[Opening SOURCE RECORDS section]

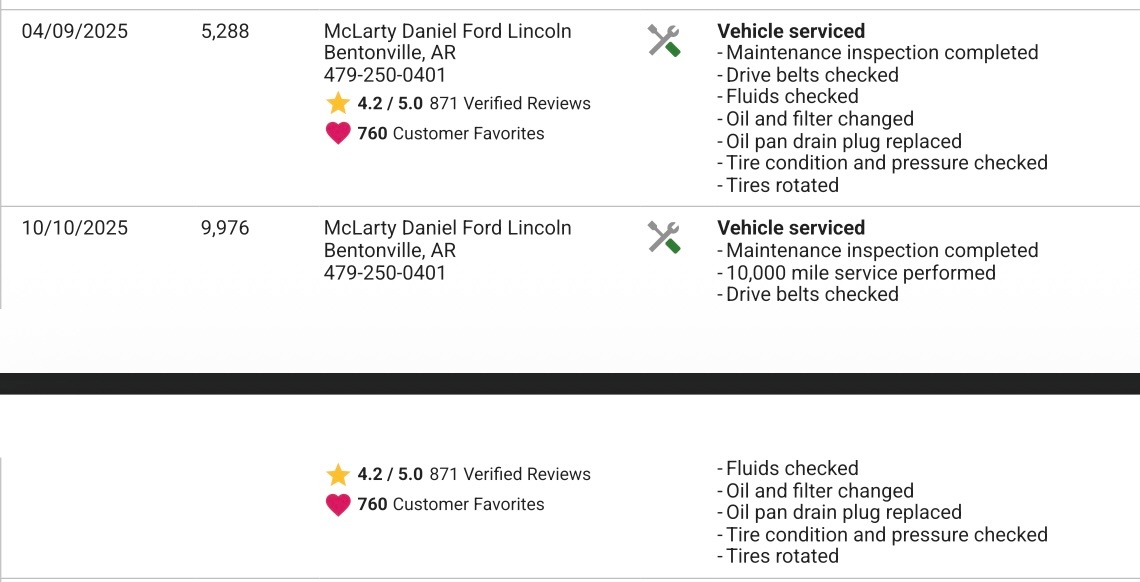This screenshot has width=1140, height=582.
Task: Click the gold star in the 04/09/2025 record
Action: click(x=338, y=103)
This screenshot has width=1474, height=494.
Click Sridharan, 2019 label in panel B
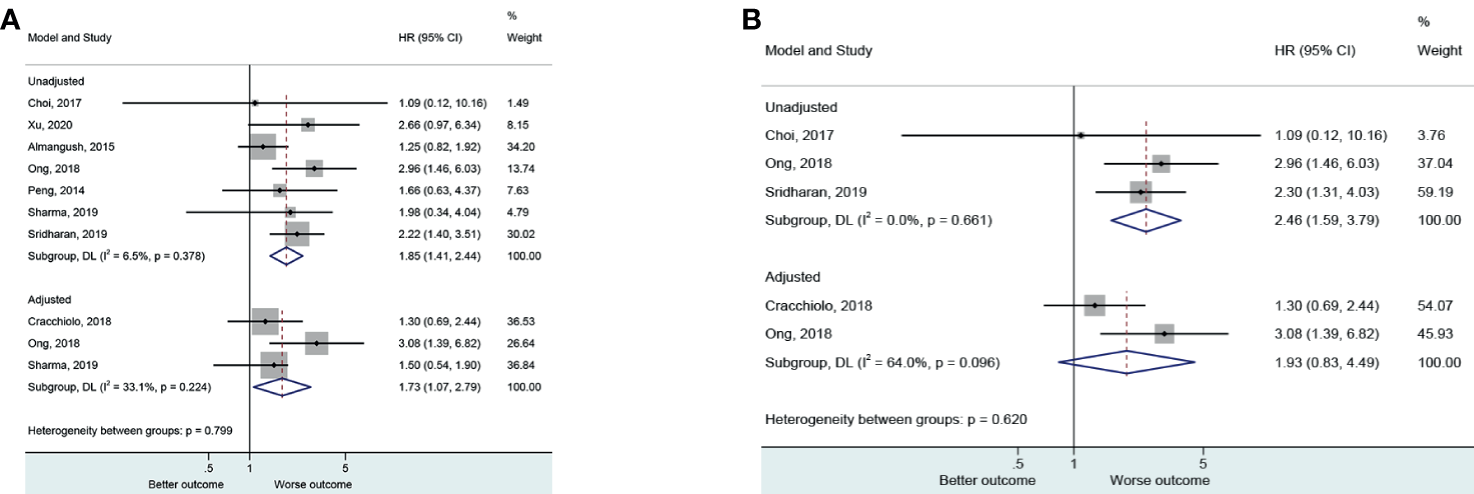tap(815, 191)
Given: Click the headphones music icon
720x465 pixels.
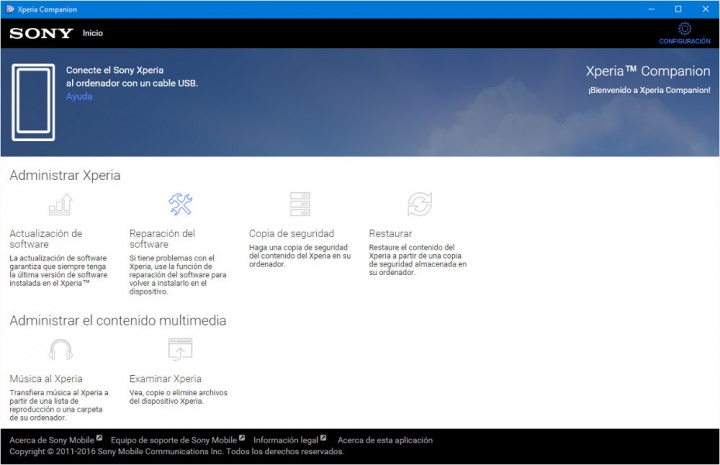Looking at the screenshot, I should pyautogui.click(x=60, y=350).
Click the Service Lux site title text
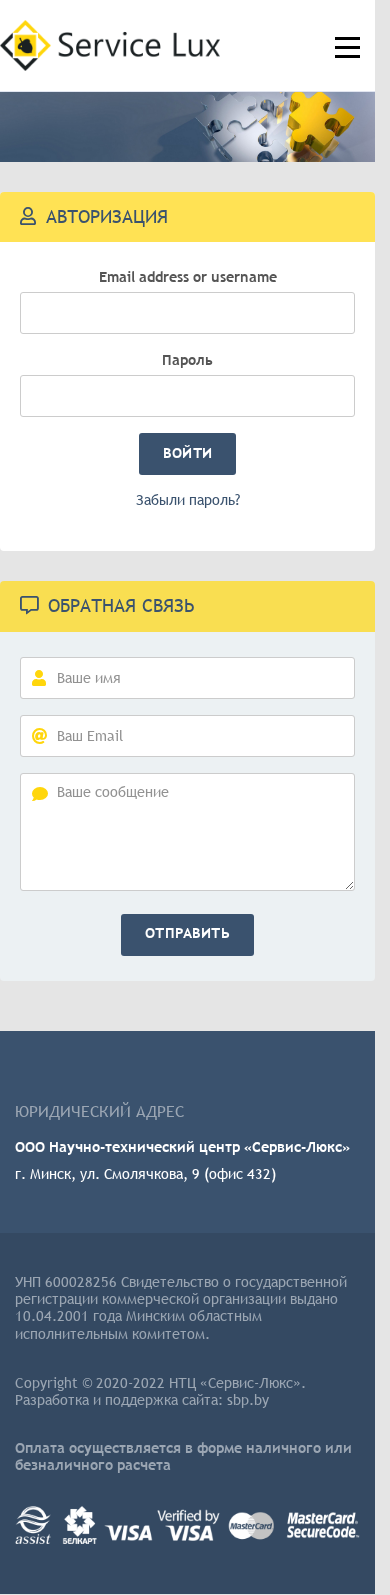Screen dimensions: 390x1595 click(x=139, y=45)
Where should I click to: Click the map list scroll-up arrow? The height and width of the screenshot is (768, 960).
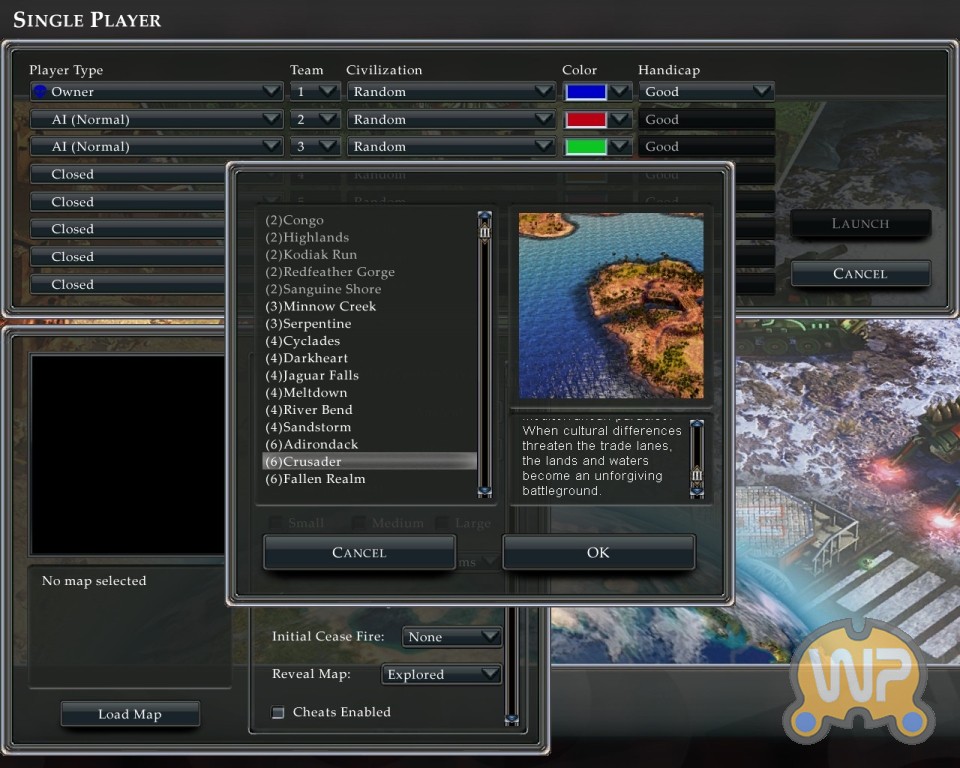coord(485,216)
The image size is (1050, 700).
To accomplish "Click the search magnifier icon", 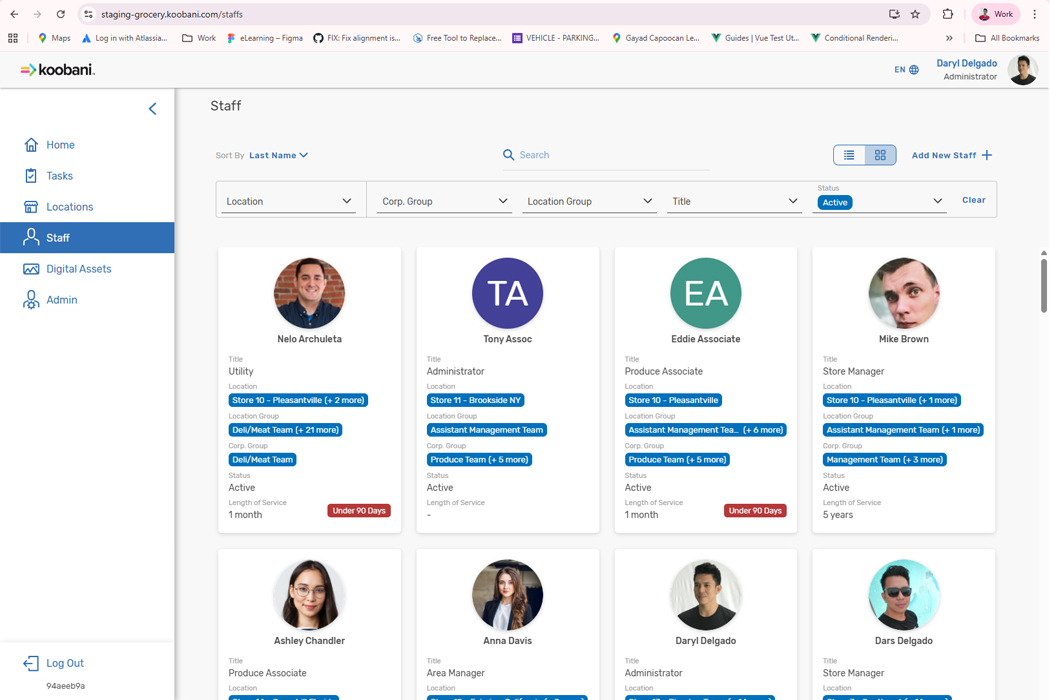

[Closing SOURCE RECORDS section]

## EXERCISE DESCRIPTION
Repeat exactly the lines from the one containing "This screenshot has width=1474, height=494." to the last line of the records above, including both, and leave out any pictures.

## EXPECTED OUTPUT
This screenshot has width=1474, height=494.
Click Sridharan, 2019 label in panel B
tap(815, 191)
Given: Click the headphones music icon
720x465 pixels.
Looking at the screenshot, I should pyautogui.click(x=60, y=350).
Click the Service Lux site title text
Screen dimensions: 390x1595 click(x=139, y=45)
Where should I click to: Click the map list scroll-up arrow? The height and width of the screenshot is (768, 960).
coord(485,216)
The image size is (1050, 700).
To accomplish "Click the search magnifier icon", 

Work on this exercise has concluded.